→ Data provided
________
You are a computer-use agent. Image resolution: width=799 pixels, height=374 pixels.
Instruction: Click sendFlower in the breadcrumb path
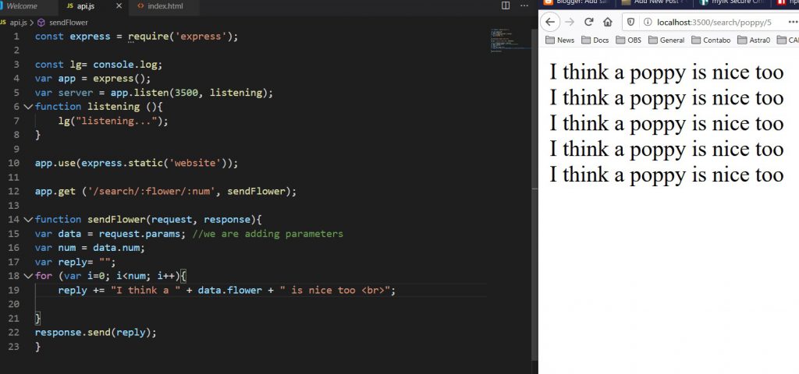tap(68, 23)
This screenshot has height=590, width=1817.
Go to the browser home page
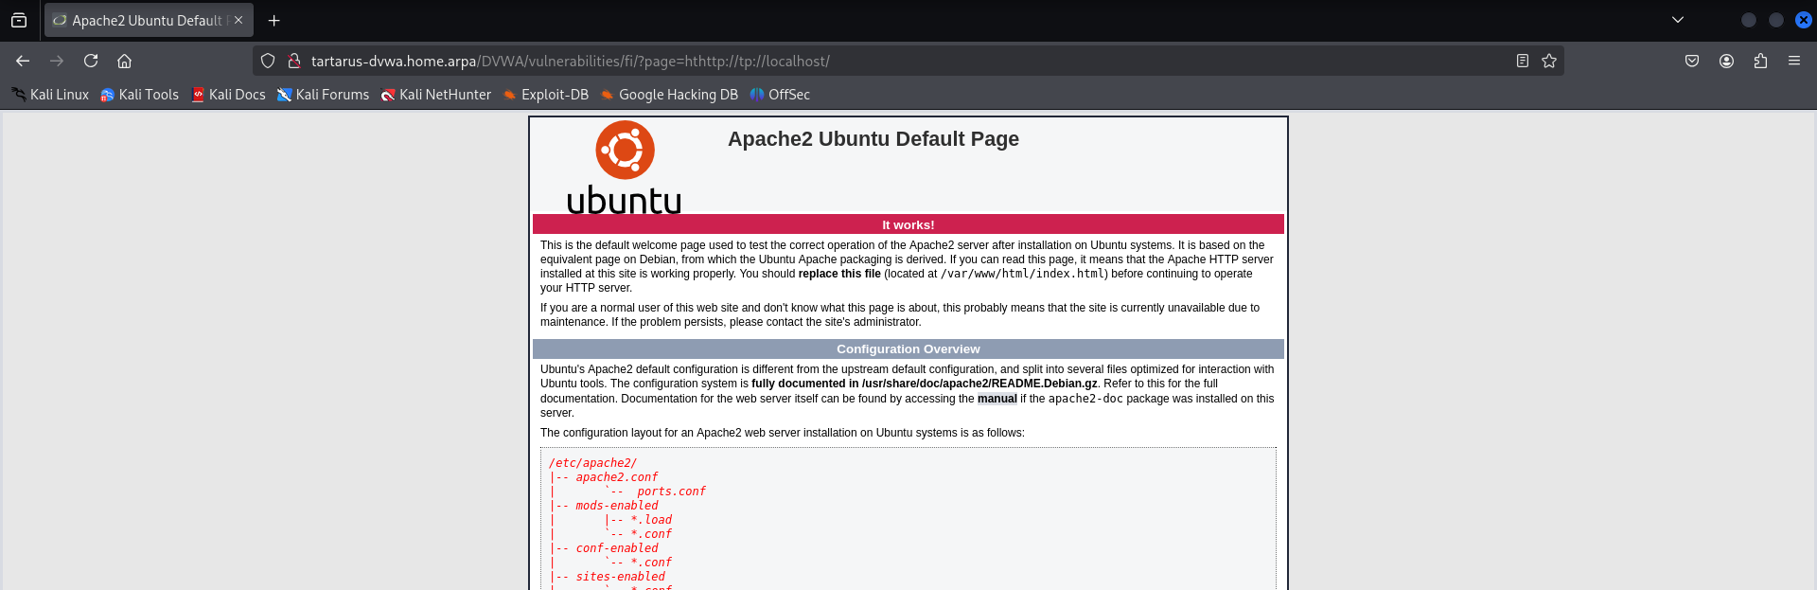124,61
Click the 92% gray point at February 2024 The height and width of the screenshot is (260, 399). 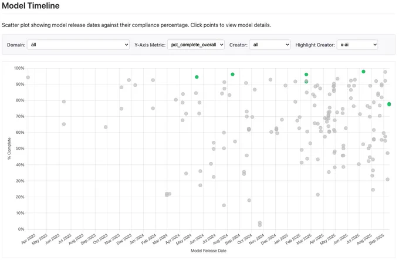153,80

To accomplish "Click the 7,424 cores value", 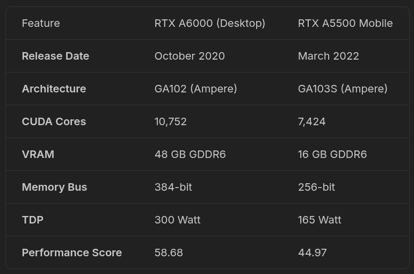I will pyautogui.click(x=311, y=121).
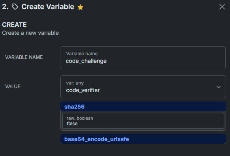Click the 'var: any' type label
Viewport: 230px width, 156px height.
click(75, 83)
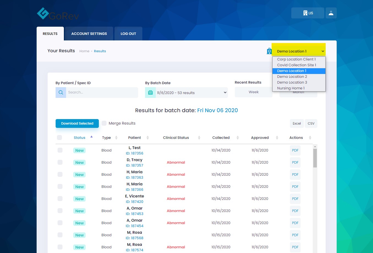Switch to the Account Settings tab
Viewport: 373px width, 253px height.
pyautogui.click(x=89, y=34)
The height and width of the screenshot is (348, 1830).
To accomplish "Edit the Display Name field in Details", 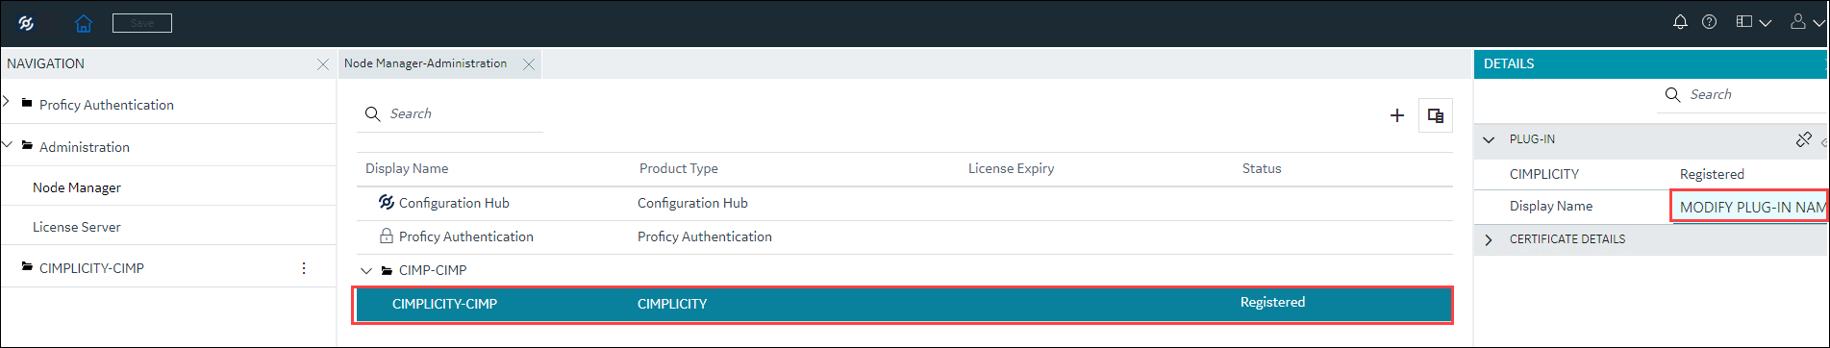I will click(x=1751, y=207).
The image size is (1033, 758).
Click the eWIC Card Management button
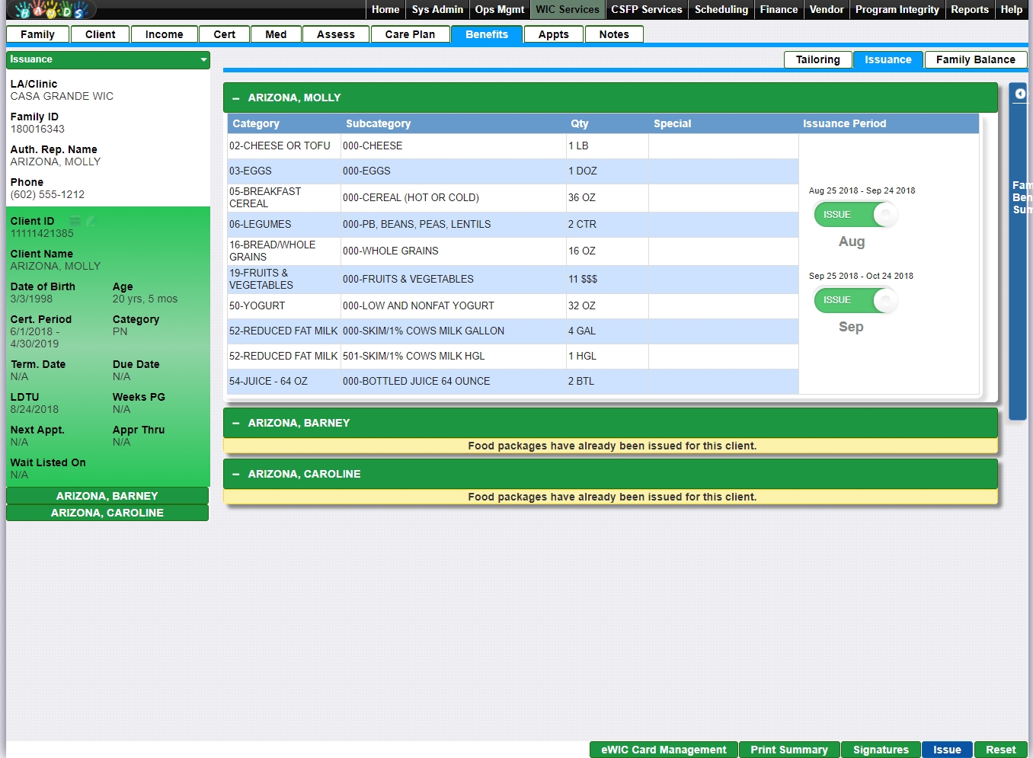664,750
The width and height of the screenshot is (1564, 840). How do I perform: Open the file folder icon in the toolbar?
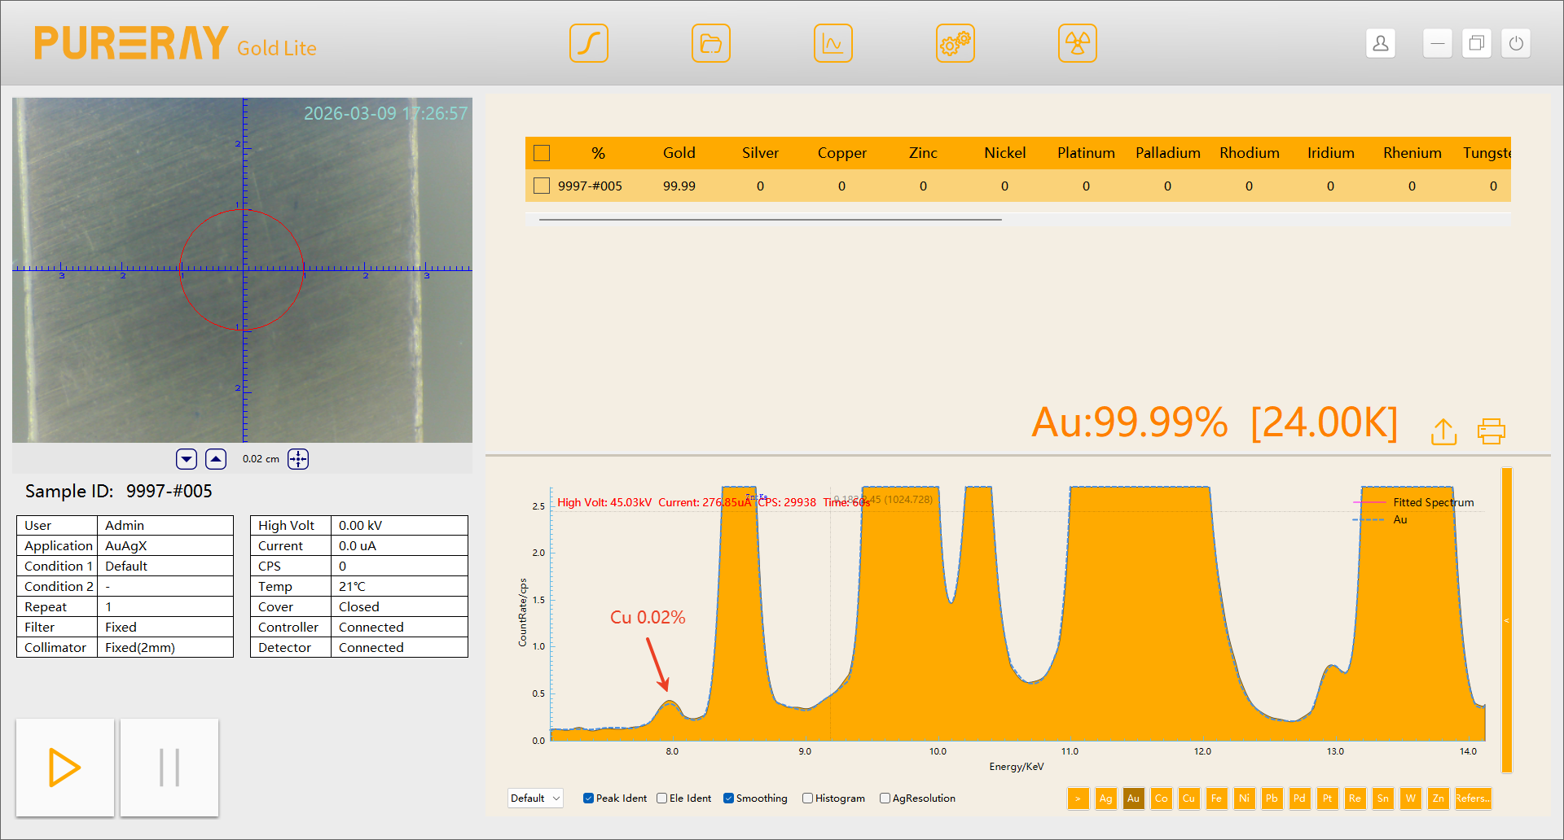tap(710, 43)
________
Leave the pictures aside and print exactly, and only, the lines from the one with "The image size is (1033, 758)." through the end of the data, both included.

The image size is (1033, 758).
Click the eWIC Card Management button
664,750
The width and height of the screenshot is (1564, 840). How do I perform: Open the file folder icon in the toolbar?
tap(710, 43)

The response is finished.